Any readers outside of the U.S. would have a hard time believing this, but my morning was spent trying to figure out health insurance. Any readers inside the U.S. would find it difficult to believe that I got my answers so fast – but I did, indeed, get them all within a phone call. And the answers are not pretty. Yeah, a member of my family can have needed surgery – but the (outrageous) costs will be 20% out of pocket AFTER we hit the (quite high) annual deductible.

And we’re the lucky ones: we’re insured. Forty-five million Americans are not; they’d have to pay 100% of the cost, or more likely, go without.

What does that have to do with translation? Did I use “French” that needed to be excused to the nice lady at the insurer’s office? No, I’m a mild mannered sort of person. This has to do with translation because many if not most of language professionals (translators, interpreters, writers, editors) in the U.S. are self-employed, which means that they’re in the same boat as we are. Self-employed? Stay healthy, or you can join in the bankruptcy fun – health-care expenses are, in fact the leading cost of bankruptcy in the U.S. Malcolm Gladwell discusses this in some detail in an excellent article in the New Yorker. Interestingly, he reverses a position he held on the subject several years ago. Read about it, pass it on, VOTE ON IT, guyz. ‘Cause the human body comes without a warranty.

We can tie that in to translation using the Olympics, which will soon – I hope! – fade out of the headlines. But it’s still there, this time with the story of one Dr. Frank Nisenfeld, an orthopedic surgeon in Frederick, spent two weeks at the Winter Olympics in Turin, Italy, working at a clinic in the Olympic Village. But was the medical work the most rewarding? Not at all. Apparently, “serving as a translator was one of the most helpful things he did. "I felt more useful as a translator than as an orthopedic surgeon." Does this surprise your news trawler? Not at all. If you can’t find out “What hurts? How bad is it? Was it ever broken before? How many fingers?” – how are you going to practice medicine? Like most human ventures, medicine is about communication. And this means that in multilingual environments, interpreting is as healing as doctoring. Thanks for noticing, Dr. Nisenfeld (and glad you liked the Olympics)!

In terms of things that make you go “hmmmm...” file the story of one of Yale’s newest freshment. Admissions must be pretty desperate, wouldn’t you say, if they accept a former Taliban leader, who had risen to power from his position as translator (which is how I happened to notice this story in the first place)? Didn’t this guy have to check the box that says “have you ever been a terrorist” when landing in the U.S.? Or maybe the Taliban were not, in fact, terrorists? I guess a terrorist is what our Department of Homeland Security (gosh, what a name) think a terrorist is, and that’s all there is to it.

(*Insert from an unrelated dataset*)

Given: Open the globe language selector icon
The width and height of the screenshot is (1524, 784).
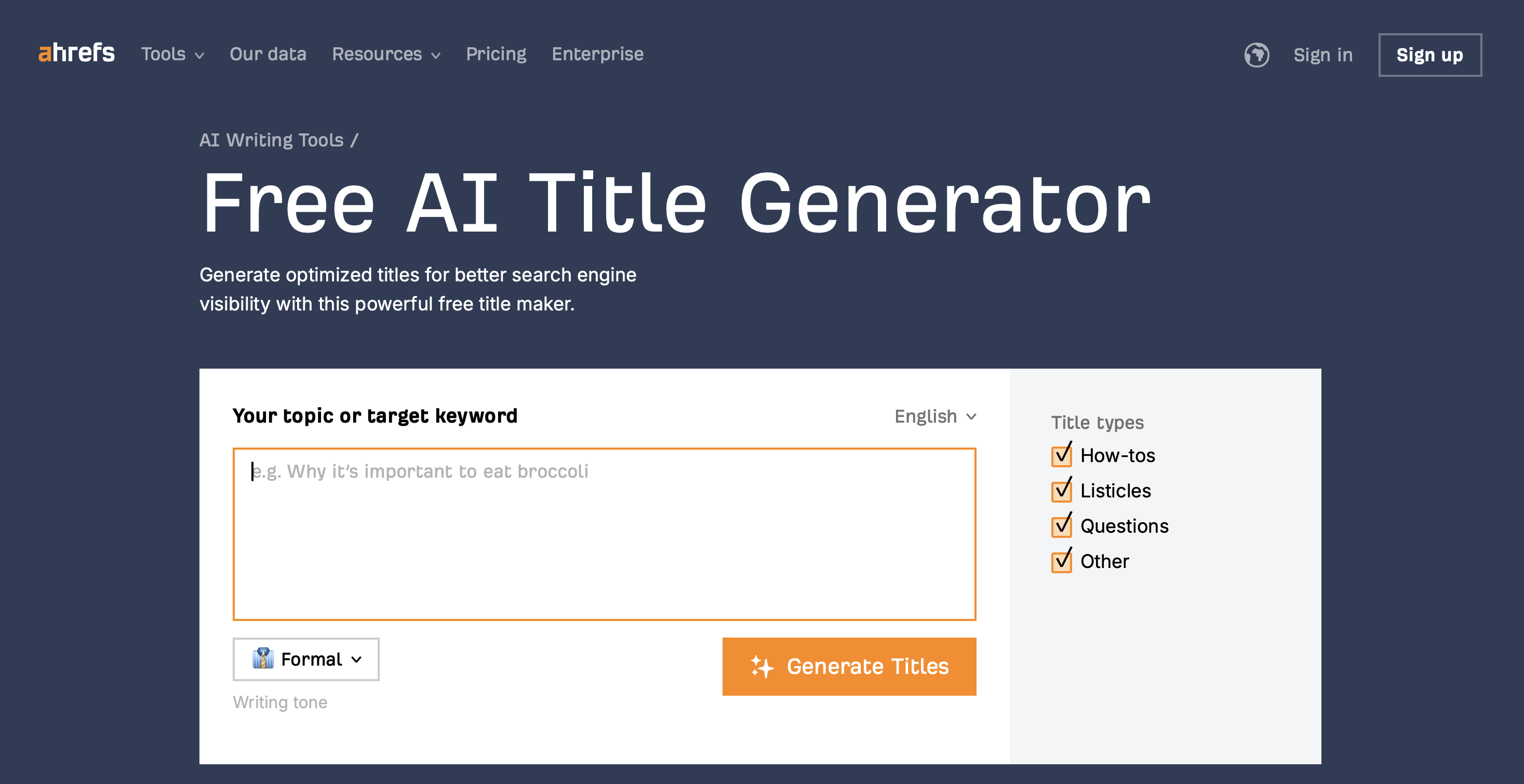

Speaking of all there is to it, I’d like to take an informal poll: anyone around here have strong opinions about their spouse coming into their office and stealing pens from their desk? How about the spouses who know that such behavior is unacceptable and bribe your children to do it for them? Not that such a thing could happen in Port Townsend, no way. We’re all waaaaAaaay too civilized to do that here in hippieville.

Or that’s what I’d have thought until I caught them red-handed (and, I might add, pink-inked).

I’ll go translate something that doesn’t need pink ink. Catch you tomorrow about this time with a new round-up of things linguistic.